A passenger is filmed gathering up empty bins at a TSA checkpoint after going through security, and then placing them all in a pile. Is this something you’re supposed to do?

Some people put the bin they were using away when they’re done, while others leave it behind once they remove their belongings. In some airports, TSA employees say to bus your own tray while in other airlines passengers are told not to.

@currentdowns not that I don’t like to do it #airport #security ♬ original sound – kardashianshulu

It can be polite for passengers to stack their bins after removing their belongings. That keeps checkpoints uncluttered, and speeds things along for other passengers. Eventually TSA employees will do it if you don’t, but they may not do it immediately.

On the other hand, these bins are some of the most germ-laden spots in an airport (“the bins are more contaminated than the bathrooms”). Everyone touches them, along with their belongings. They’re more crudded up than the monkey from Outbreak. That’s why I never got the ‘airport tray aesthetic’.

There’s been self-cleaning technology for years but TSA is too complacent to adopt it. One screener breaks it down for you.

“These trays are dirty. You may not see it because I cleaned it, but there was [expletive] in a tray,” Kenney said.

“So you put your vapes in a tray? Just know someone has probably stepped in dog [expletive]. Someone stepped on the ground and put their shoes in a tray,” he added.

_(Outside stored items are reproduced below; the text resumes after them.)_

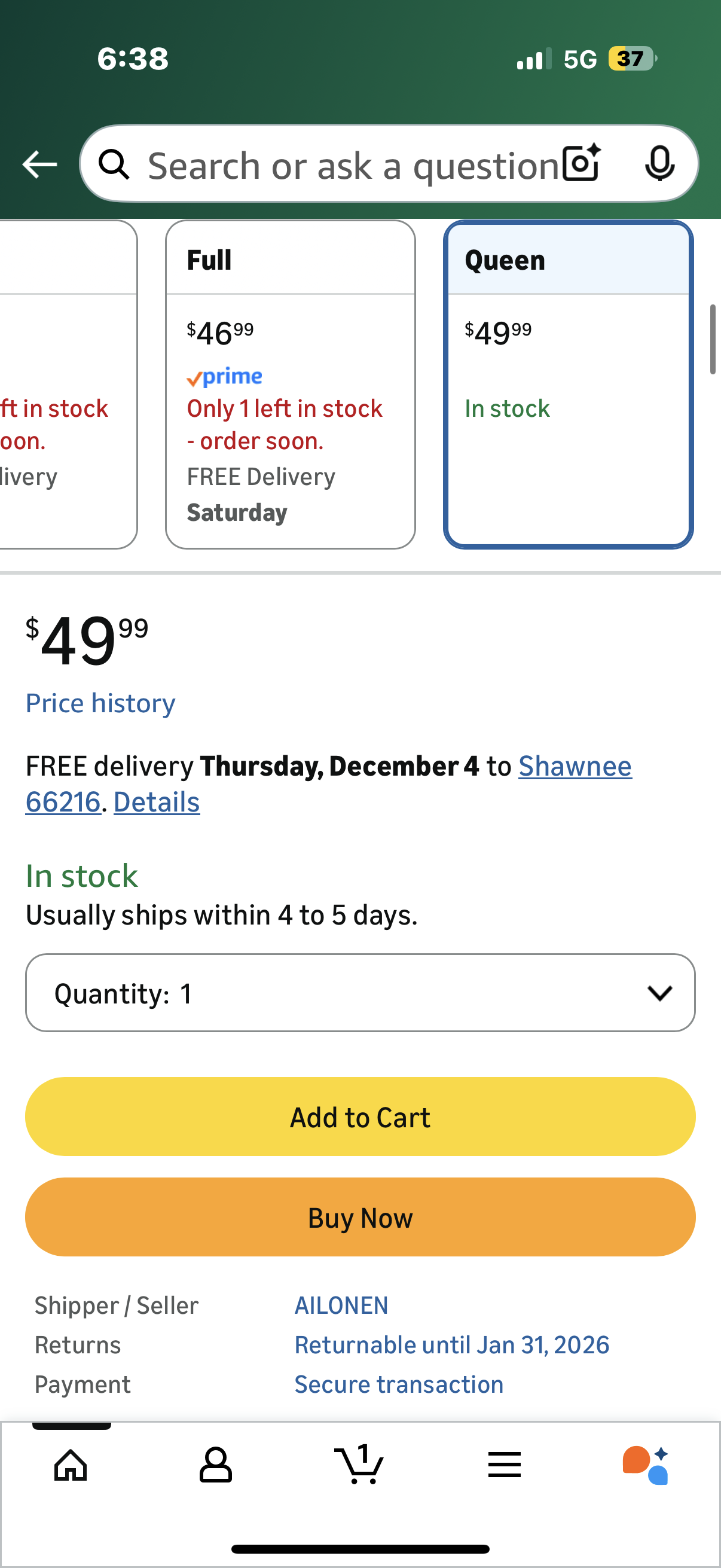Viewport: 721px width, 1568px height.
Task: Tap the Search or ask a question field
Action: 353,166
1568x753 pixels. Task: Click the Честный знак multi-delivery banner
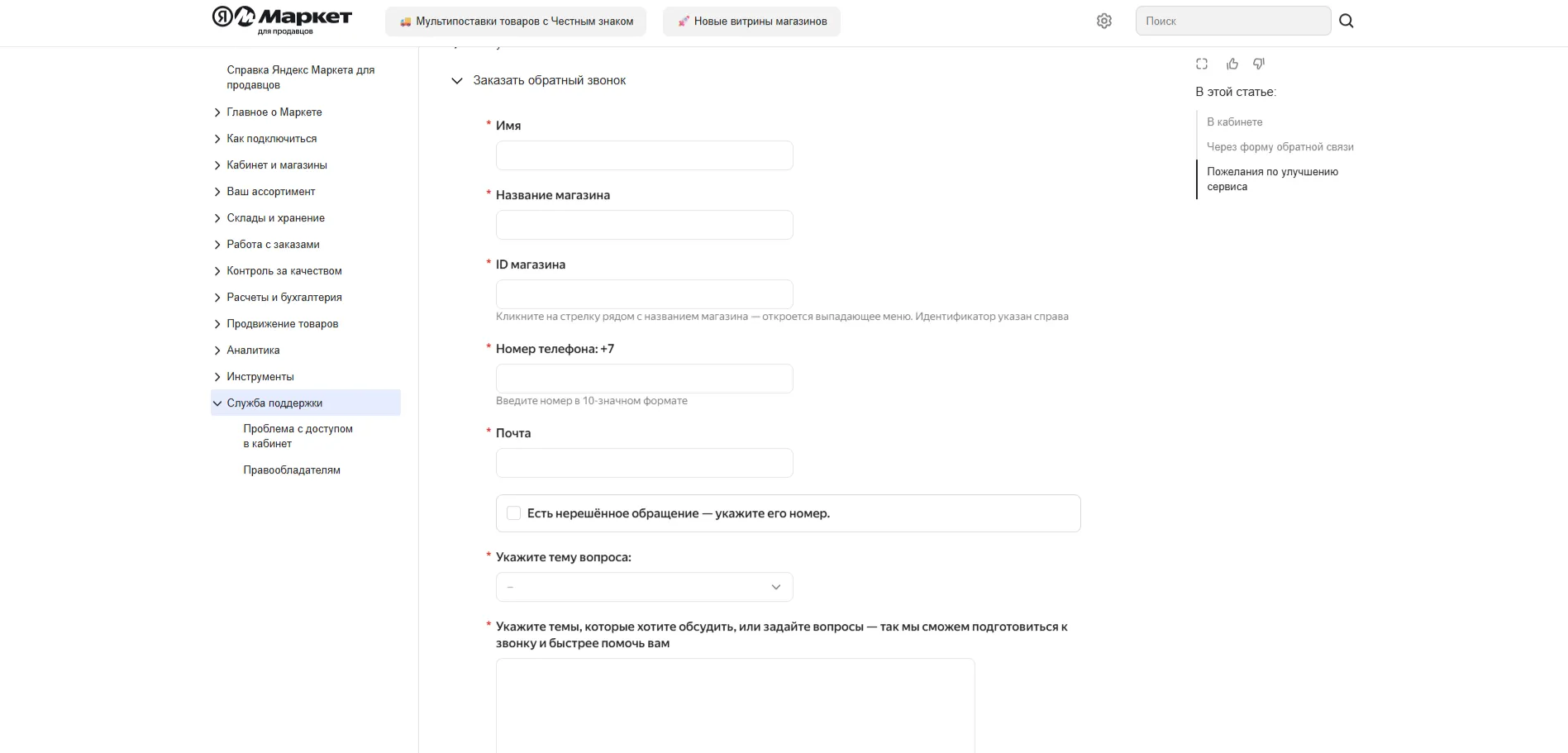pos(516,21)
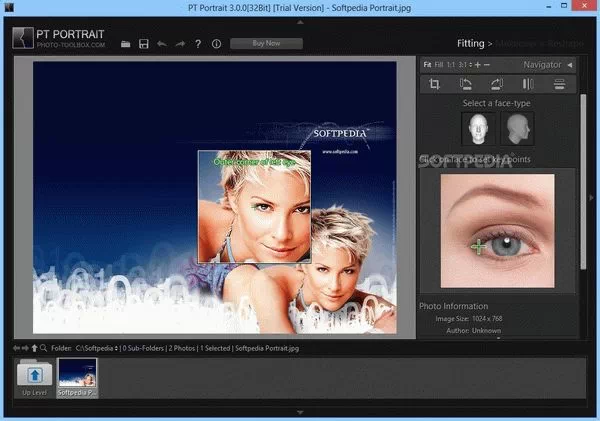Image resolution: width=600 pixels, height=421 pixels.
Task: Open the C:\Softpedia folder path dropdown
Action: click(x=117, y=348)

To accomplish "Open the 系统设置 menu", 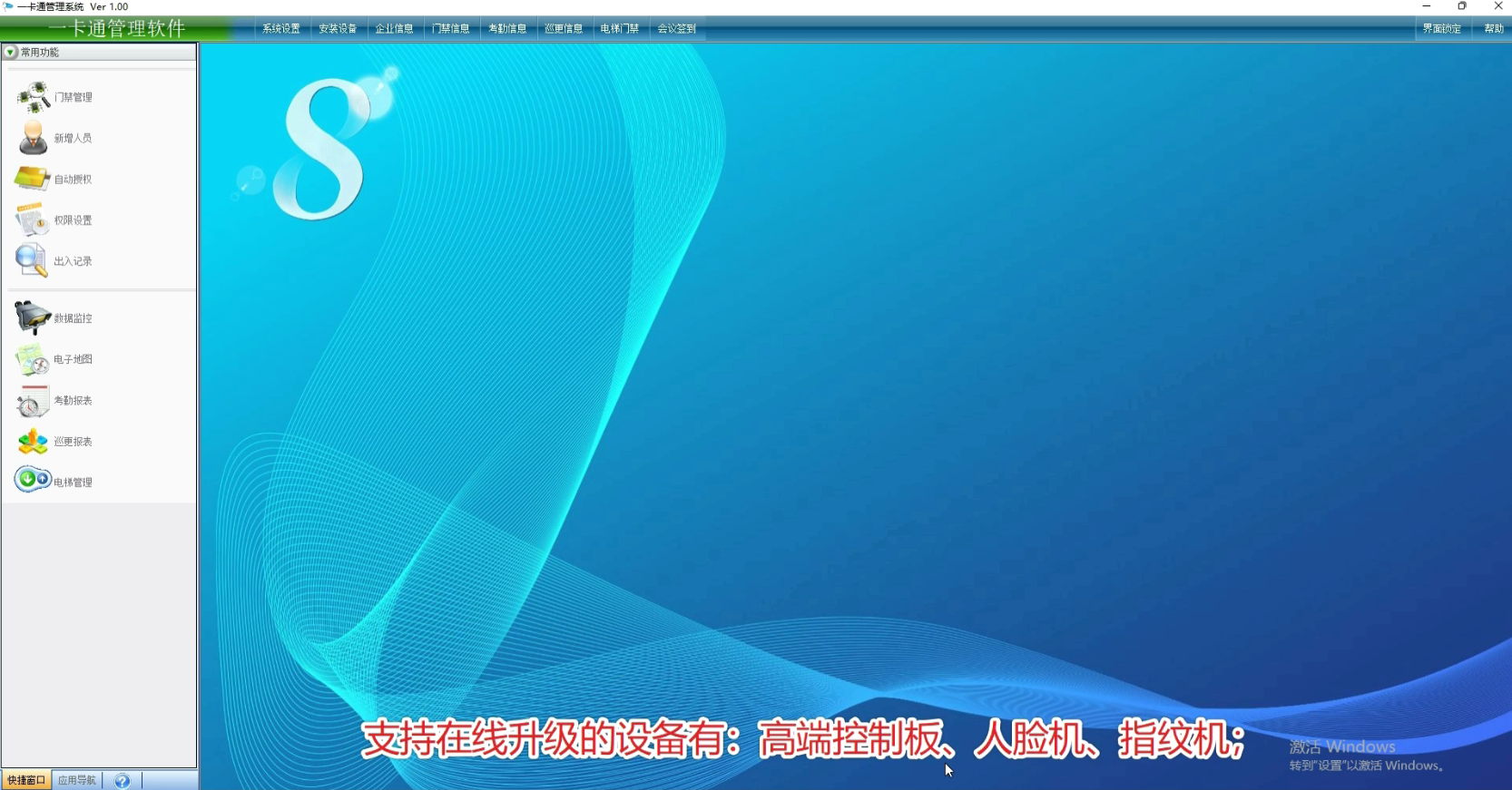I will pos(281,29).
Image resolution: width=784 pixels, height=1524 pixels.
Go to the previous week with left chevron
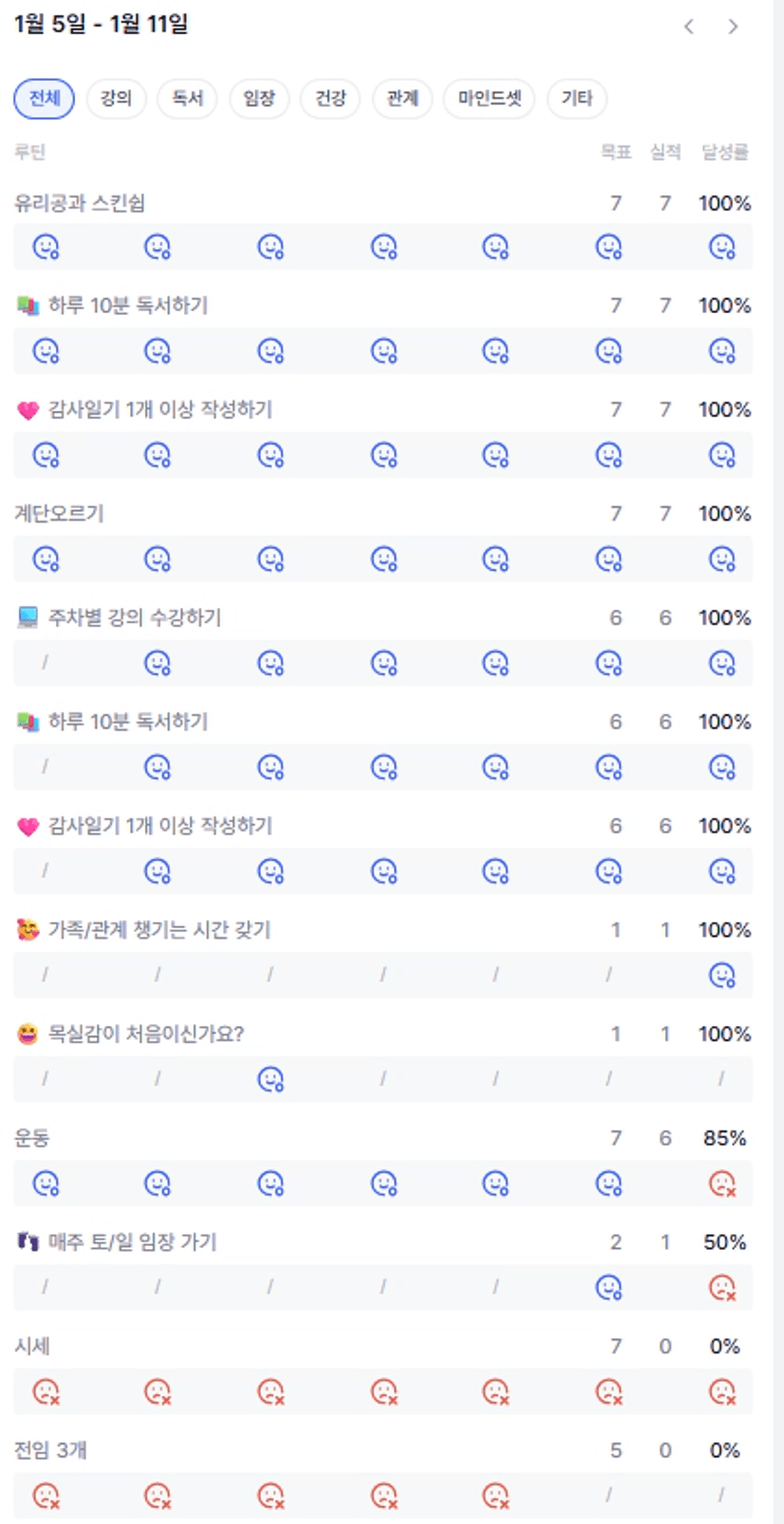click(689, 27)
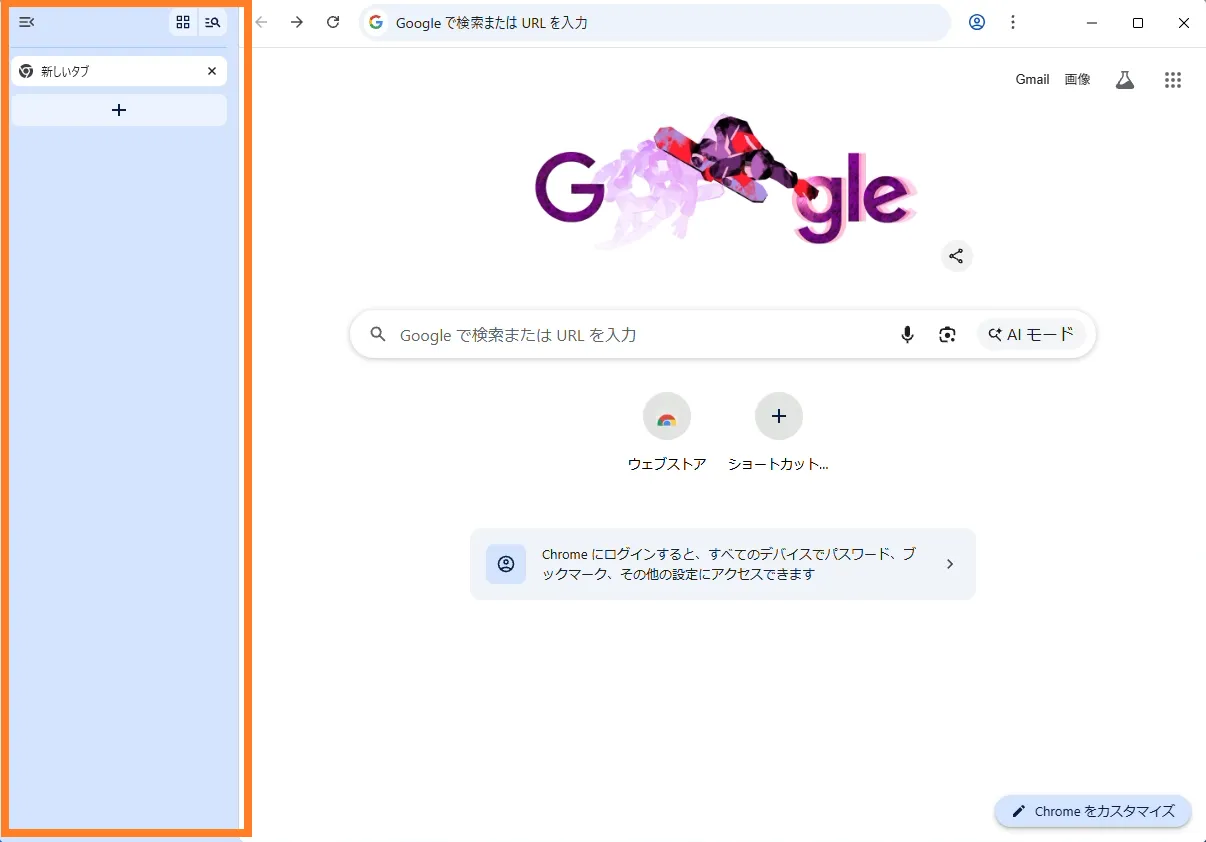Open the Google apps grid
The image size is (1206, 842).
(x=1173, y=80)
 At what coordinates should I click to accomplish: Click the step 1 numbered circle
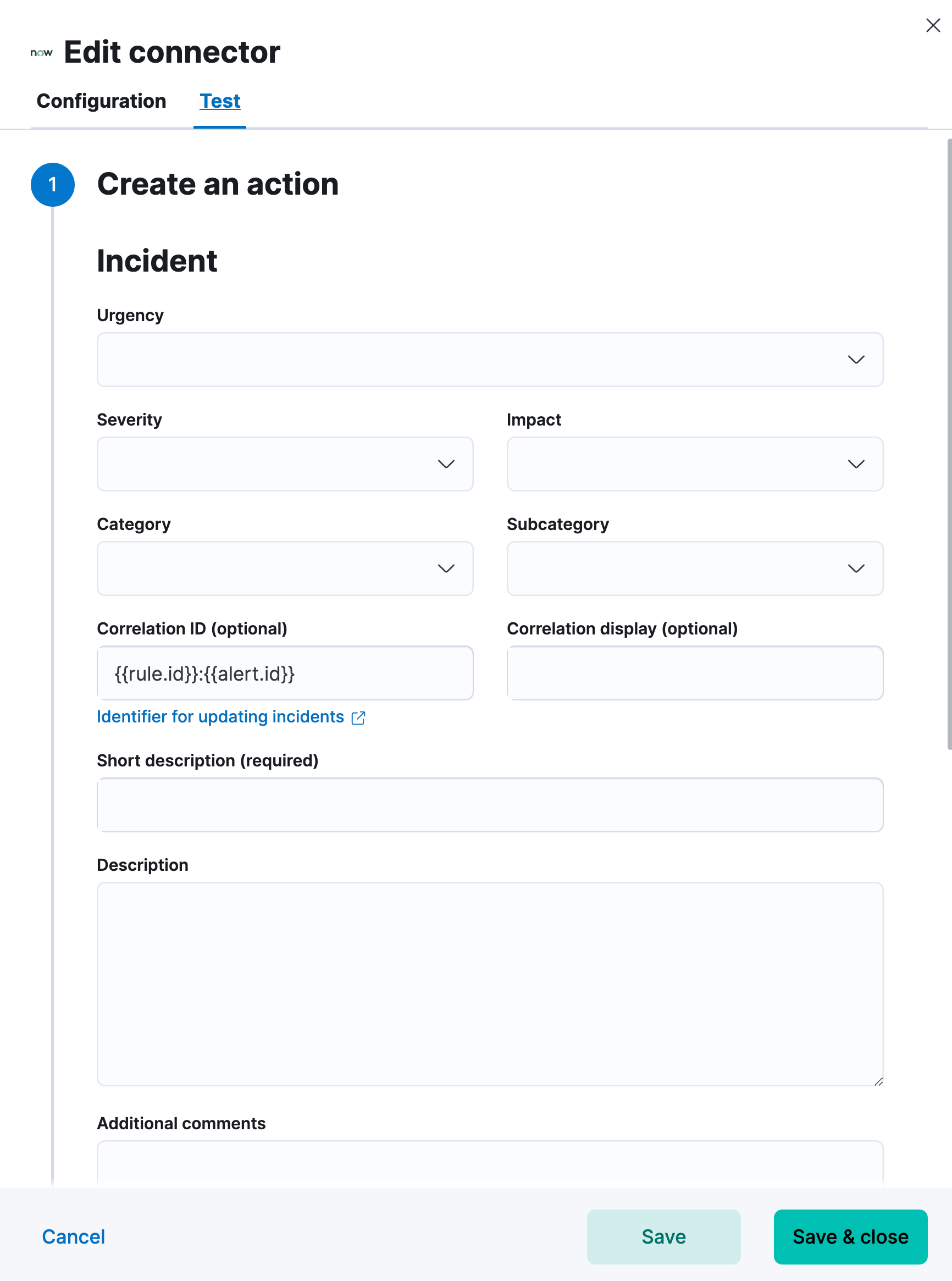[x=53, y=184]
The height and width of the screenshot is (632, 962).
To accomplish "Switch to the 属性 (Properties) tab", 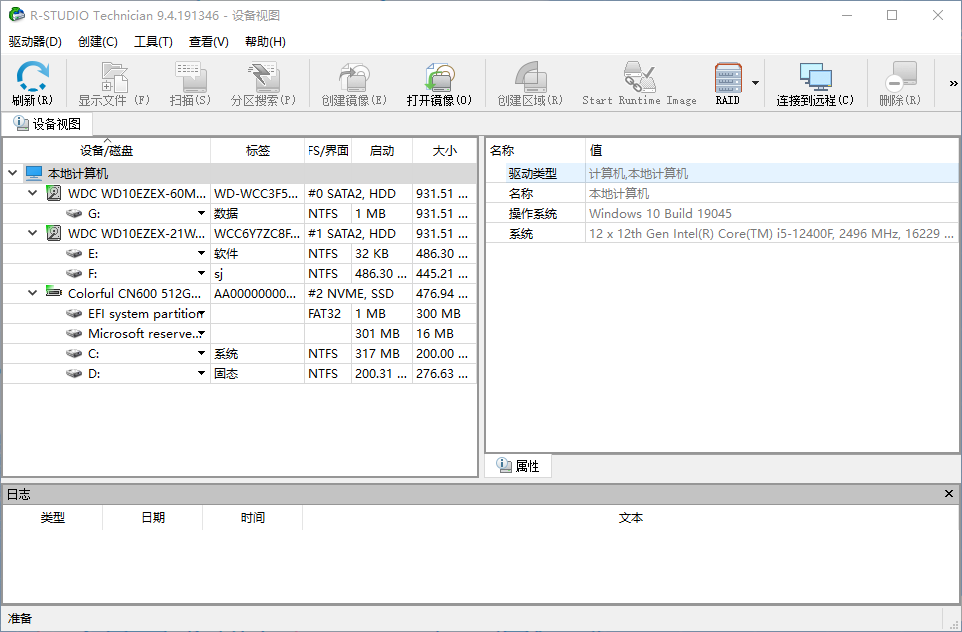I will click(518, 465).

Rollaboard bags have been dragging on the ground, from the parking lot, through airports, and across destinations and then they go in these bins. People who may be sick are touching them, coughing on them. I don’t want to touch more of these bins than I have to! TSA employees get nitrile gloves, passengers don’t. (I carry hand sanitizer, and will likely wash my hands in the lounge.)

I find that norms at each TSA checkpoint vary. Some TSA screeners act annoyed that you don’t know what they expect of you, even though it varies from airport to airport. At some airports you’ll be asked to stack bins. At others you’ll be told you don’t need to.

So unless proactively instructed otherwise, I think it’s a matter of doing whatever feels most comfortable to you (including based on norms of what others are doing around you).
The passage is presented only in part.